Dilip Kumar was the first one to wipe out the general lack of insight about human behaviour in our cinema. Balraj Sahni, Naseeruddin Shah and a few others followed his footsteps, and made characters believable on screen. And with Irrfan, perhaps the spring is in full bloom. His range, his diversity, and the fearless thirst to take on anything that offers him something challenging makes him almost invincible among the current crop of actors in Hindi cinema. He stands like the Colossus of Rhodes amongst his peers, the dwarfs.
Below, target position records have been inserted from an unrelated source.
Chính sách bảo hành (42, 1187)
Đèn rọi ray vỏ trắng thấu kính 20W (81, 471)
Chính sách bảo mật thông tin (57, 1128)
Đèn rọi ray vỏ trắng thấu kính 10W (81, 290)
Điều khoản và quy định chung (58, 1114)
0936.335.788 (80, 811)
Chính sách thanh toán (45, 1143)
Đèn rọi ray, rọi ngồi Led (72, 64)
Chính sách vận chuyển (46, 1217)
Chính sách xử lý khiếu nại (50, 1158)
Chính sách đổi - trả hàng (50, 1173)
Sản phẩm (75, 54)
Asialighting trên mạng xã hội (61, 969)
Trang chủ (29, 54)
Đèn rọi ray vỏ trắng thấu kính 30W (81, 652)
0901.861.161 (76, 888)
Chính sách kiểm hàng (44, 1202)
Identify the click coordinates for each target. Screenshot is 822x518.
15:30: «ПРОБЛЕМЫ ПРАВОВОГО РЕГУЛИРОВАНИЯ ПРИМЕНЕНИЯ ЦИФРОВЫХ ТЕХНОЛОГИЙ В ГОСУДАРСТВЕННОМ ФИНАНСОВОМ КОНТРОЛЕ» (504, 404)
The only actor who perhaps can be equated with Irrfan’s dramatic scope is Tony Leung Chiu-wai, the Hong Kong star known to the world for his acting, unlike the action figure exports. Both actors can move from big budget flamboyance to art house mournfulness without missing a step. We know what you are thinking, we are not counting Daniel Day-Lewis here; he is an alien.
The real pleasure of Piku is watching Irrfan between two stars, acting as the perfect foil. Like his earlier escapades, he is always a character in a story, never a face-twitcher with manufactured emotion to elevate a film. He is forever rooted in reality, unbelievably desirable or absolutely despicable, but always attainable.
(The writer is a journalist and screenwriter who believes in the insanity of words, in print or otherwise.)